三十八話「君との記憶」
水面の様な草原を少し高い丘から見下ろした。
視界いっぱいの緑の青草を踏み倒して歩く事に俺は一抹の罪悪感を覚えてしまう。
しかし天高く、一面のスカイブルーを輝かせる太陽の光を浴びた植物たちは柔らかな見た目とは裏腹にとてもエネルギーに満ち溢れている様で、俺の歩いたという足跡はすぐに立ち上がって消えていて、何事もなかったかの様に元通りの景色になっていた。
振り返れば俺が最初に降り立った丘は遠くに見え、「結構遠かったな」と実感する。
しかし、この場所を目指していた俺には他人事の近い実感でもあった。この場所、この一面の緑の中で灰色や茶色のくすんだ色が見えるこの場所に一歩一歩、足を進めるたびに近づいていく嬉しさ意外に感じるものはないのだ。
そうして辿り着いたこの場所。地上との隙間を綺麗に埋めていた空色は僅かにしか見えず、目の前には苔生した大きく丸い岩石がアーチ状に積まれ、その入り口であろう所に最も大きな岩で蓋をされている。
山をくり抜いたのか、元々こういう場所だったのか。

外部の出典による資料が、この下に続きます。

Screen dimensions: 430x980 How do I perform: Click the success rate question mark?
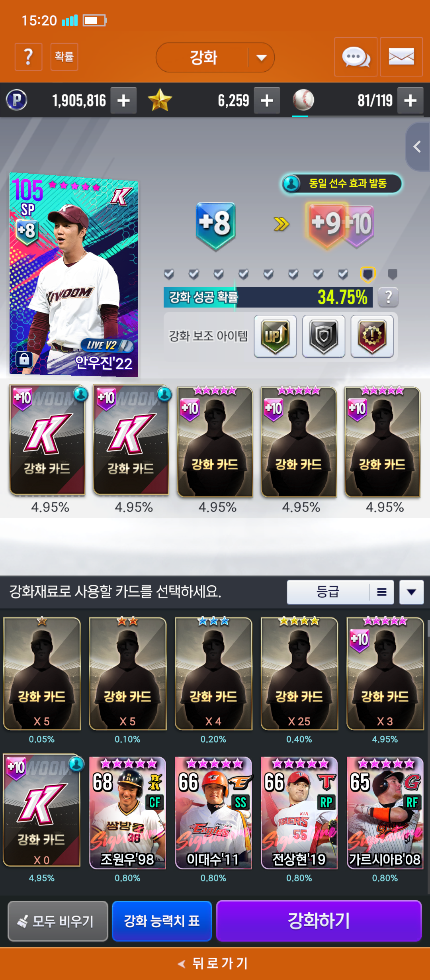click(x=388, y=297)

中は洞窟の様になっているのか、水や食料はあるのか、そんな事を何一つ俺は知らない。
たった一つ、知らない世界の知らない場所で、たった一つ知っている事はここにレミアがいるという事だけだ。
「まるで天岩戸だな」
亀の甲羅を模した墓を亀甲墓という、沖縄あたりに伝わる古い伝統…とでもいうのだろうか。

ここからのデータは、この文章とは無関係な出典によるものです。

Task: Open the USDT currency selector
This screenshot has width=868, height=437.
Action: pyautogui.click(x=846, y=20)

諸説あるが、亀甲墓をその形にした由来は女性の胎内、つまり子宮に還る事で再び元気に生まれる様に…と鎮魂の意味がある。
話が変わってしまうけれど、天岩戸は日本の創世神話である古事記などに出てくる話だ。
国生みの神イザナミとイザナギの子であるアマテラスとスサノオの話。
天岩戸の話は太陽の神であるアマテラスがやりたい放題のスサノオの所業は甘やかした自分のせいでもある――と岩で閉ざした場所に隠れてしまい、明かりのなくなった世界には災厄が襲いかかり困った他の神々が何とかしてアマテラスに出てきて貰う。
そんな話。外野は文句ばっかり言っていざ居なくなってやっとその存在の大きさを感じ、慌てふためく――なんて如何にも日本人らしい話だと幼い頃に思った記憶がある。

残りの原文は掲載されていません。